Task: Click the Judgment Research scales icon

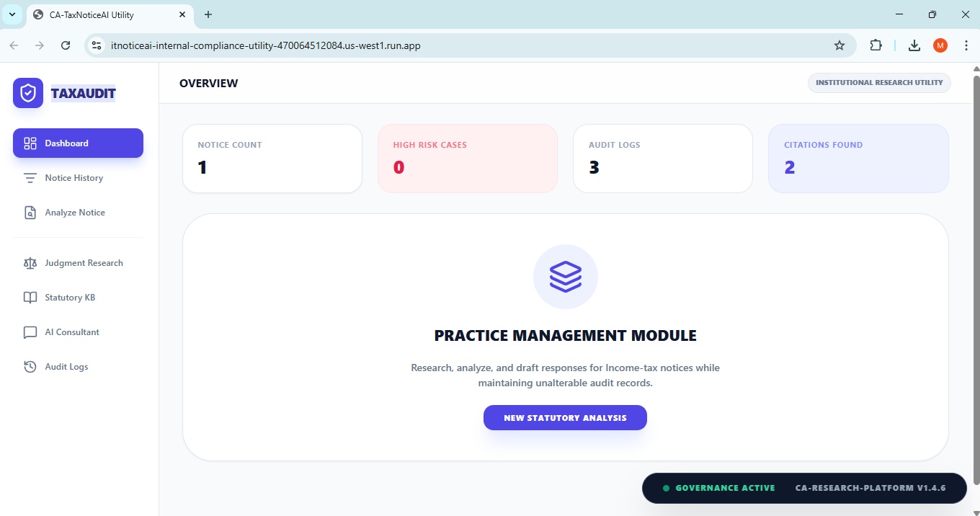Action: (30, 263)
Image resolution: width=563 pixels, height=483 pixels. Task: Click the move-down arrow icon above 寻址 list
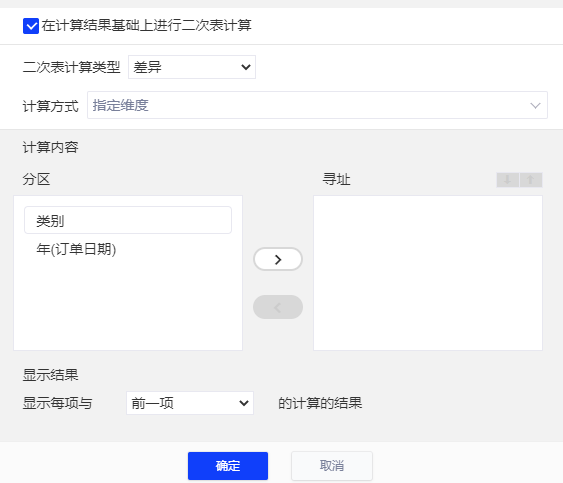click(508, 180)
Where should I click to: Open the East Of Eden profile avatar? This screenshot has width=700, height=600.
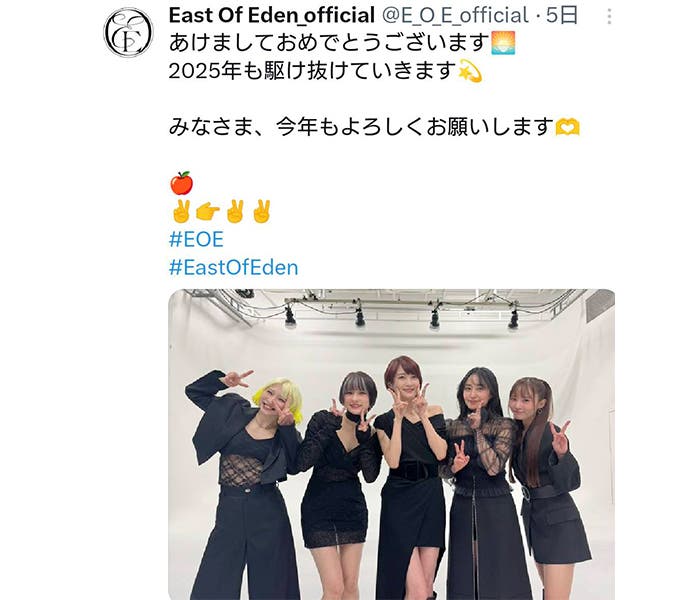(x=128, y=33)
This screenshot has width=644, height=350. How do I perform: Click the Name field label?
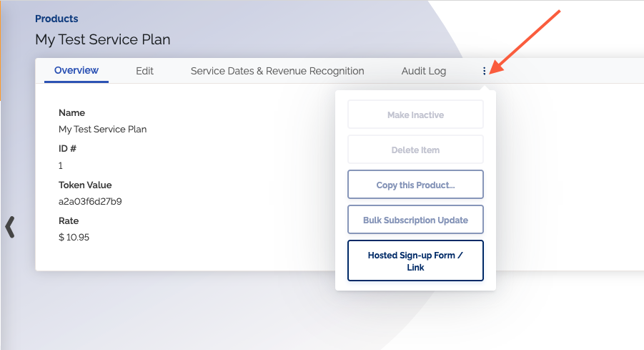[x=71, y=112]
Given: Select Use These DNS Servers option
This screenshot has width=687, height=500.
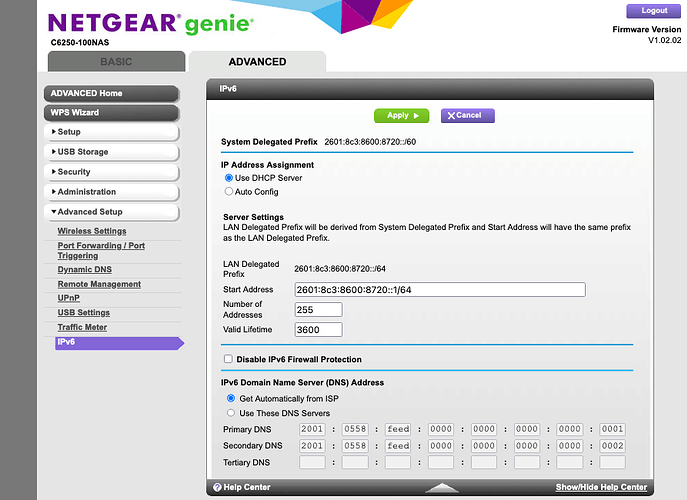Looking at the screenshot, I should click(x=231, y=413).
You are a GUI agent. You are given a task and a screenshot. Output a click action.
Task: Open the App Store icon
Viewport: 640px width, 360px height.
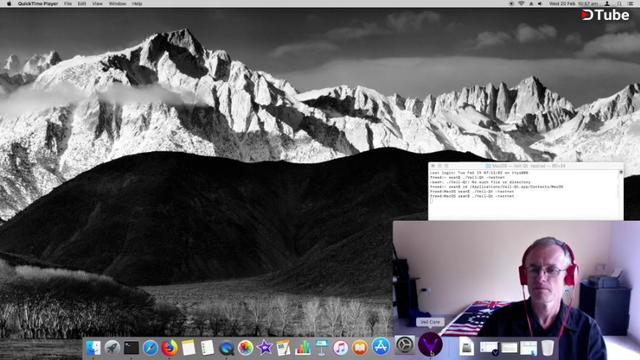(x=380, y=347)
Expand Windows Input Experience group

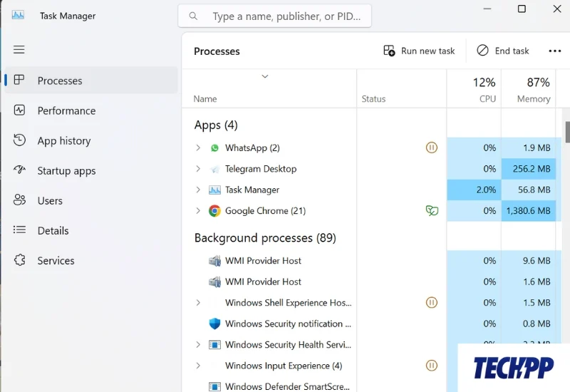click(x=198, y=366)
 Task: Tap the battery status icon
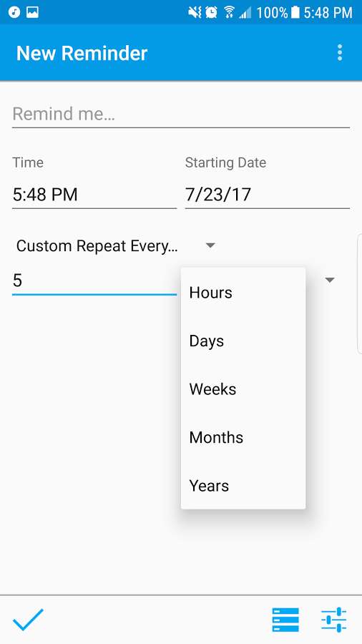295,12
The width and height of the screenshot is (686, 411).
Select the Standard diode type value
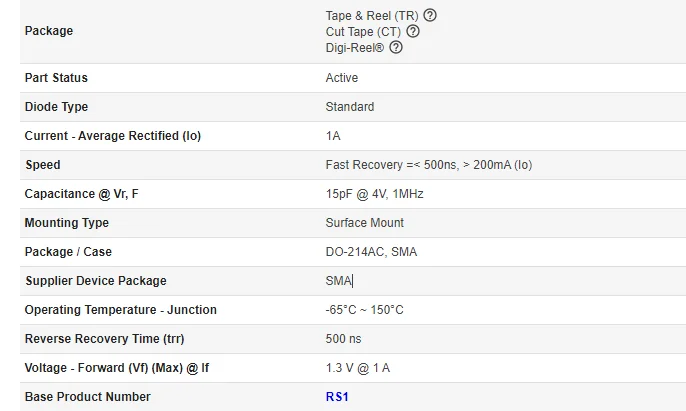pyautogui.click(x=350, y=107)
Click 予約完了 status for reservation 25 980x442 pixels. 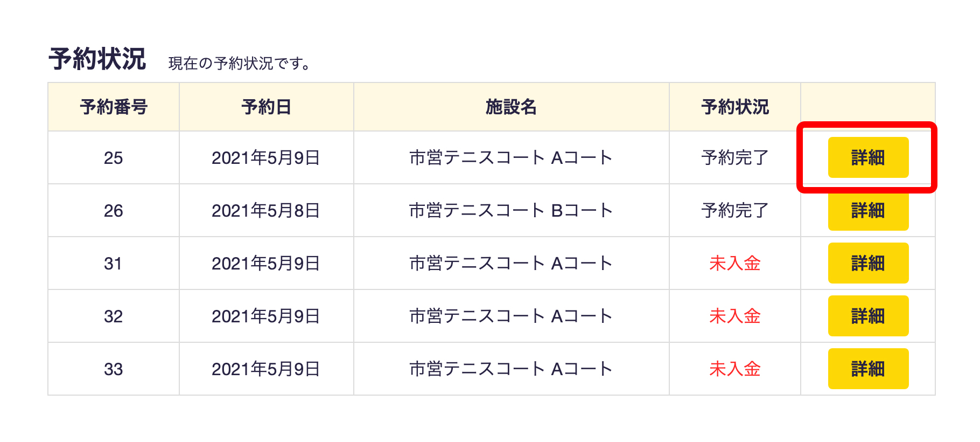click(x=734, y=158)
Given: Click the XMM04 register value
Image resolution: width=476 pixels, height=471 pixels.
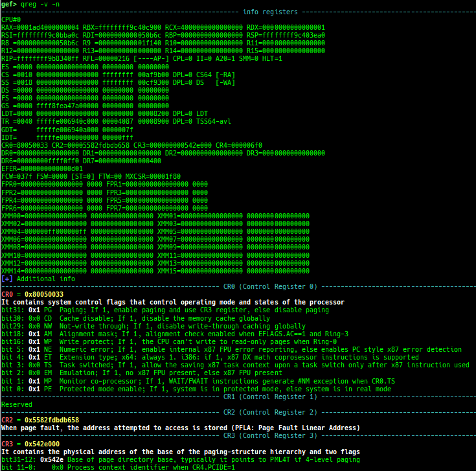Looking at the screenshot, I should click(x=54, y=231).
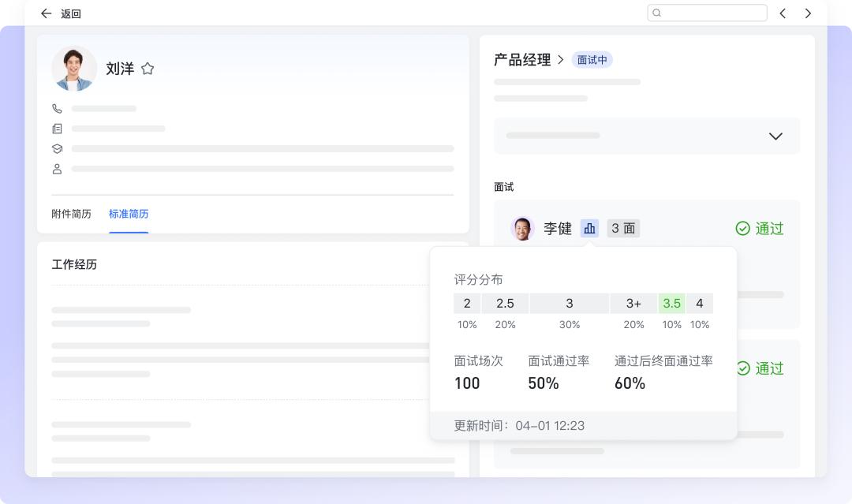Open the bar-chart stats icon next to 李健
This screenshot has width=852, height=504.
(589, 228)
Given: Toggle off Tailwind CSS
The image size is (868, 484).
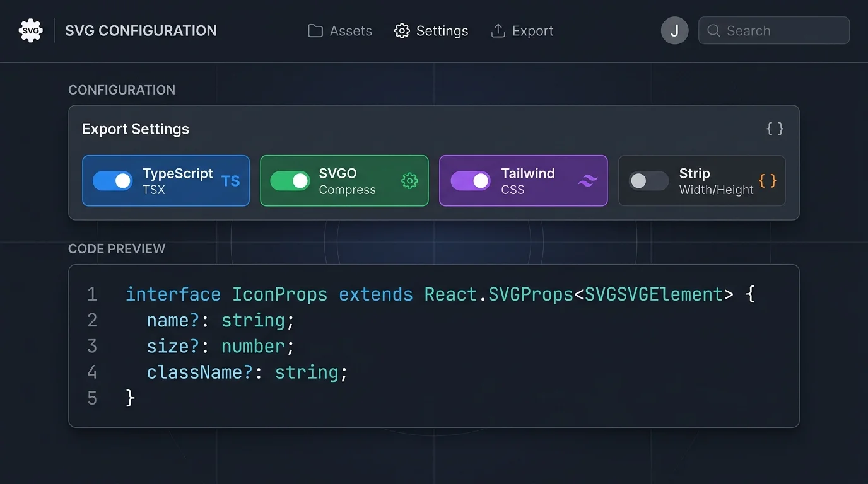Looking at the screenshot, I should pyautogui.click(x=469, y=181).
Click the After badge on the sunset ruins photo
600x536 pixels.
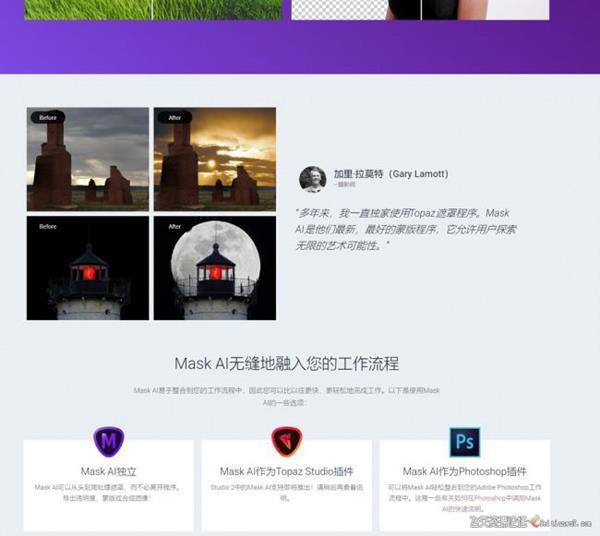pyautogui.click(x=176, y=117)
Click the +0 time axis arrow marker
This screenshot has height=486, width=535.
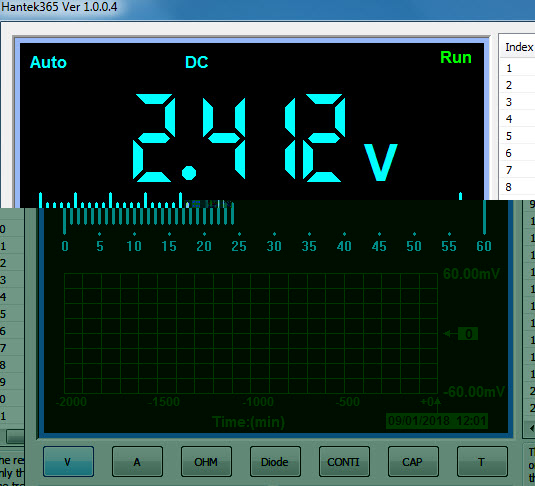coord(437,401)
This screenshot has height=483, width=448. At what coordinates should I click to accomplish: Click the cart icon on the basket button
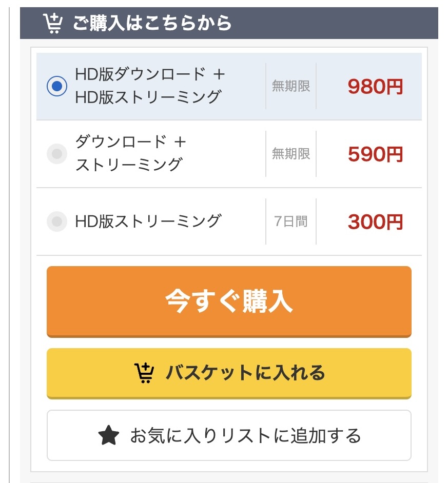[x=144, y=373]
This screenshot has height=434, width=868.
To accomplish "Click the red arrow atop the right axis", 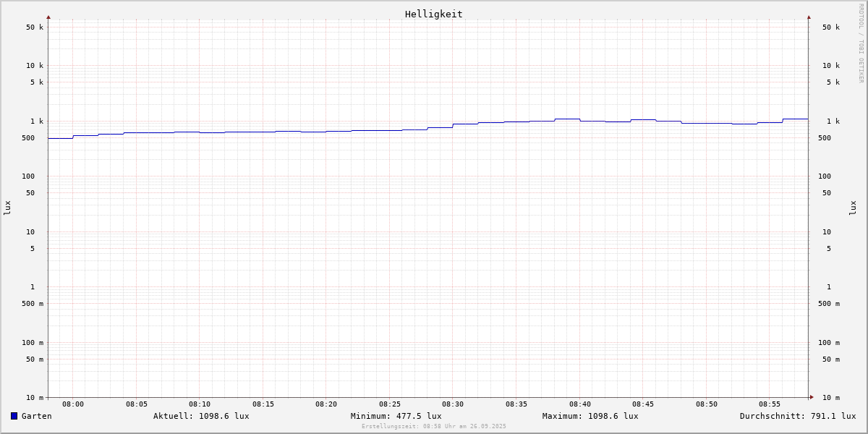I will (809, 17).
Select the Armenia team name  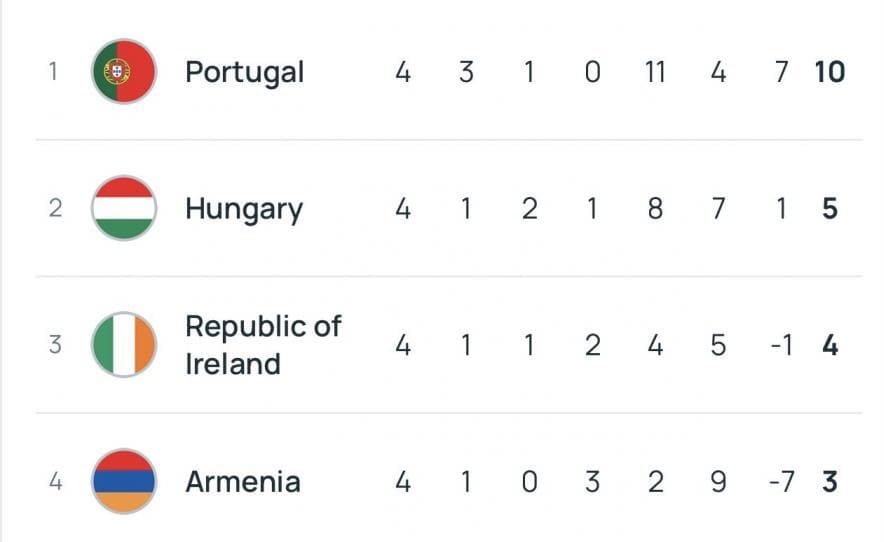tap(243, 481)
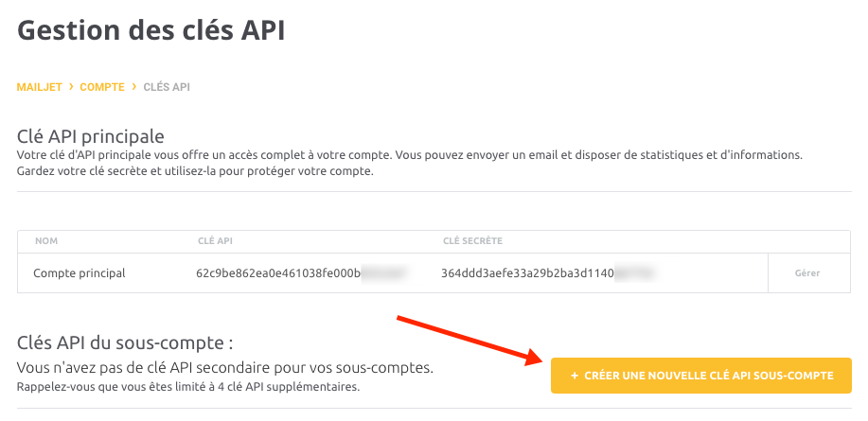Click the Gestion des clés API title
Screen dimensions: 868x421
[x=151, y=30]
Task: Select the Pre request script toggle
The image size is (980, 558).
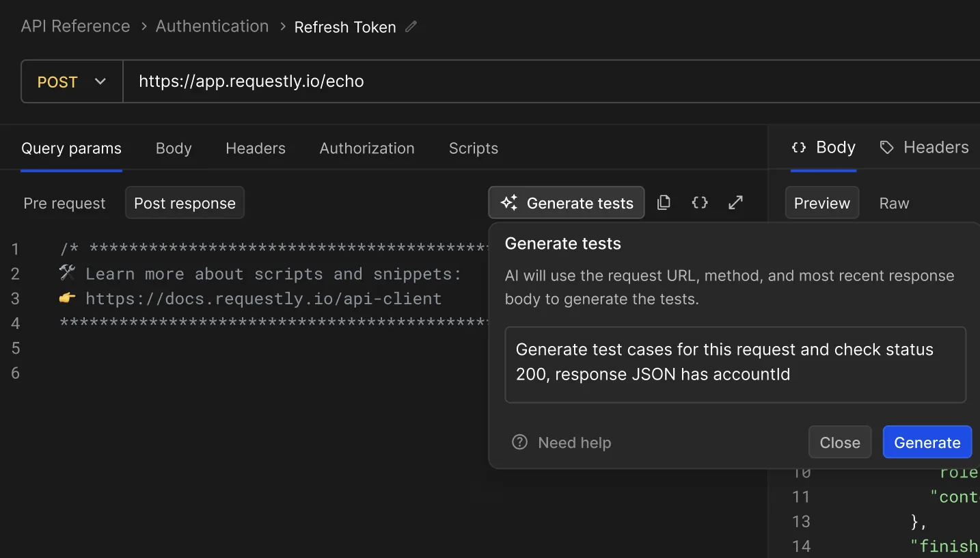Action: coord(64,203)
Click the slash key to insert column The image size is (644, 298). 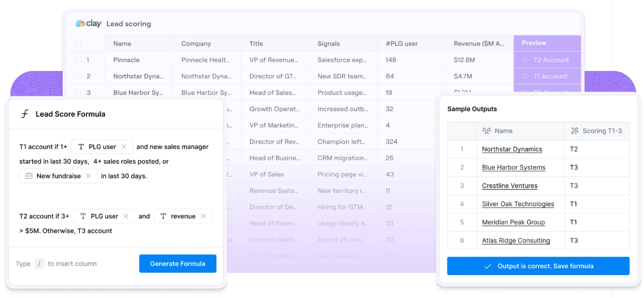[39, 264]
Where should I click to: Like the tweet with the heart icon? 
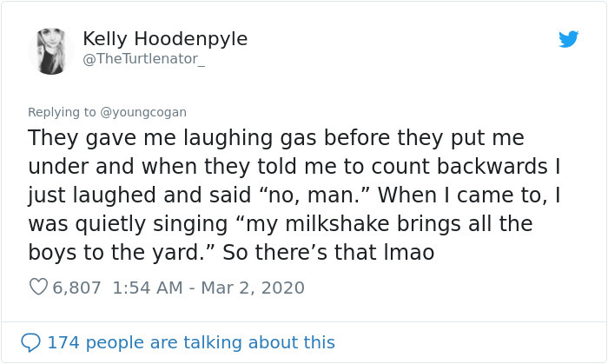(37, 288)
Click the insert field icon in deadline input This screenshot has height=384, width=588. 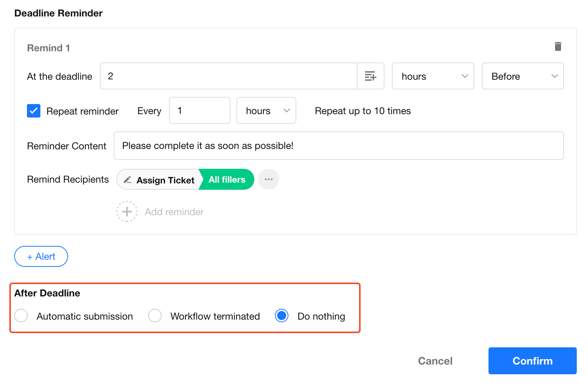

§

● Exercise instructions: Keeping both end lines, retype exactly the lines from the first line of the material through the line that contains "Task: Open the App Store icon", but not the pictures.

● Finished task:
Task: Click the Judgment Research scales icon

Action: (30, 263)
Image resolution: width=563 pixels, height=483 pixels. Task: Click the move-down arrow icon above 寻址 list
click(508, 180)
Where should I click to: Open the East Of Eden profile avatar? This screenshot has width=700, height=600.
(x=128, y=33)
This screenshot has width=644, height=350. How do I perform: Click the Name field label?
[x=71, y=112]
Given: Select Use These DNS Servers option
This screenshot has width=687, height=500.
Looking at the screenshot, I should click(x=231, y=413).
You are a GUI agent. You are given a task and a screenshot. Output a click action.
Task: Open the App Store icon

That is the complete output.